* **ФРАГМЕНТ ТЕКСТА**

= = = = =

Не менее идиллическим было и пробуждение, увенчанное диковинными прелестями захолустья и свежей сдобой. Какой читатель останется равнодушным и не поддастся чарующей силе этих страниц, не почувствует блаженства кратковременного рая Иной из читателей подумает, что рай вообще возможен лишь в кратковременной форме, как блаженный отдых между боями, странствиями, авантюрами. Есть такие моменты, когда возникает уверенность, что рай — это перина, опускающаяся под тобой от потолка до самого пола, — и неспешное, плавное погружение в сон с вопросом-предвкушением что покажут Может, что-нибудь в духе Норштейна, про ежика в тумане — о том, как мы будем сидеть на краю земли, свесив ноги, считать звезды и пить чай с малиновым вареньем. Или лучше прямо по Гоголю сон о старосветских помещиках, про то, как трогательно любят друг друга Афанасий Иванович и Пульхерия Ивановна…

Рай — это сон во сне с мягким двойным пробуждением, очень важно перейти из внутреннего сна во внешнии и лишь затем в саму реальность, где для плавности вхождения будет сначала еще какой-нибудь смешной индюк и только потом подступят неотложные дела. Тут же возникает и рецепт идеального авантюрного романа — это книга, где острые концы приключений проложены мягкими перинами. Просто хороший приключенческий роман читается на одном дыхании, великий — такой, как «Мертвые души», — предполагает правильное чередование вдоха и выдоха.

Еще одним, быть может, наиболее примечательным, усовершенствованием приключенческого романа является главный герой — сам Чичиков. Если встречаемые им существа суть материализованные, воплощенные «характерные черты» (скажем, вздорность, к которой приделаны ноги и бакенбарды, притом так, что «одна бакенбарда заметно короче другой»; раз есть ходячие добродетели, должны быть и ходячие пороки), то сам Чичиков предстает как анти-Одиссей.

Сам Одиссей как герой гомеровского эпоса и его бесчисленные последующие вариации, более или менее удачные (допустим, от графа Монте-Кристо до Гарри Поттера), выписаны с особой яркостью, помогающей читательской идентификации. Читатель авантюрного романа должен сливаться с главным героем, как космонавт со скафандром, как байкер со своим мотоциклом. Чем меньше окажется зазор, тем легче дается погружение в стихию авантюры. От успешности растворения в герое зависит, насколько сладка будет сладость мести, насколько победительна одержанная победа — словом, от плотности прилегания скафандра зависит приключенческая динамика, так называемый suspense, или, скажем лучше, самозабвенность. Разве не ради этой самозабвенности бросаются в приключенческую стихию романа или фильма — но ведь лучший способ забыть себя состоит в том, чтобы опознать, обрести себя в другом в Одиссее ли, в Супермене ли — любой яркий и, следовательно, удобный для опознания образ годится, чтобы слиться на время с его придуманной жизнью. Таков основополагающий принцип построения авантюрного романа.

= = = = =

* **ДАННЫЕ**
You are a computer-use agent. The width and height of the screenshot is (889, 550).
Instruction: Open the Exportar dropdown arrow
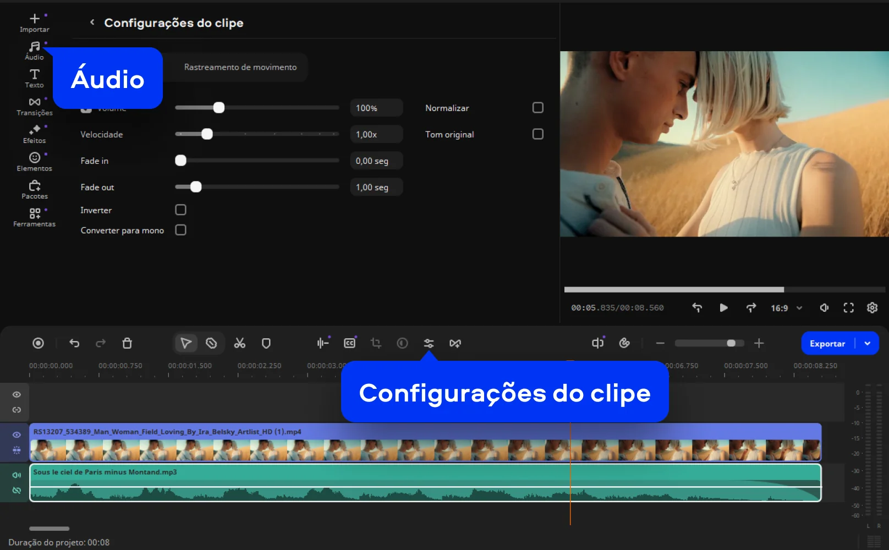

= = = = =

* **ЗАДАНИЕ**
Дайте продолжение фрагмента о Чичикове и «Мертвых душах», начав сразу после его последнего предложения. Данные здесь никакой роли не играют.

* **ОТВЕТ**
Но Чичиков пуст. В нем, собственно говоря, не с чем отождествляться господин средней руки, не то чтобы слишком худ, однако и не толст — в таком же состоянии размытости, неакцентированности, пребывают и прочие его свойства. И что же получается А получается, что, благодаря совершенно необычной для главного героя неопределенности, читатель лишается возможности сопереживания на одном дыхании, но взамен приобретает уникальную дистанцию отстраненного созерцания. Автор, Николай Васильевич Гоголь, а вслед за ним и читатели, могут использовать Чичикова как батискаф, способный погружаться на разные глубины, чтобы рассматривать с пристрастием диковинных глубоководных рыб. Батискаф не водолазный скафандр, он не предоставляет свободы движений, от которой захватывает дух, зато через иллюминаторы можно очень многое неспешно и со вкусом рассмотреть.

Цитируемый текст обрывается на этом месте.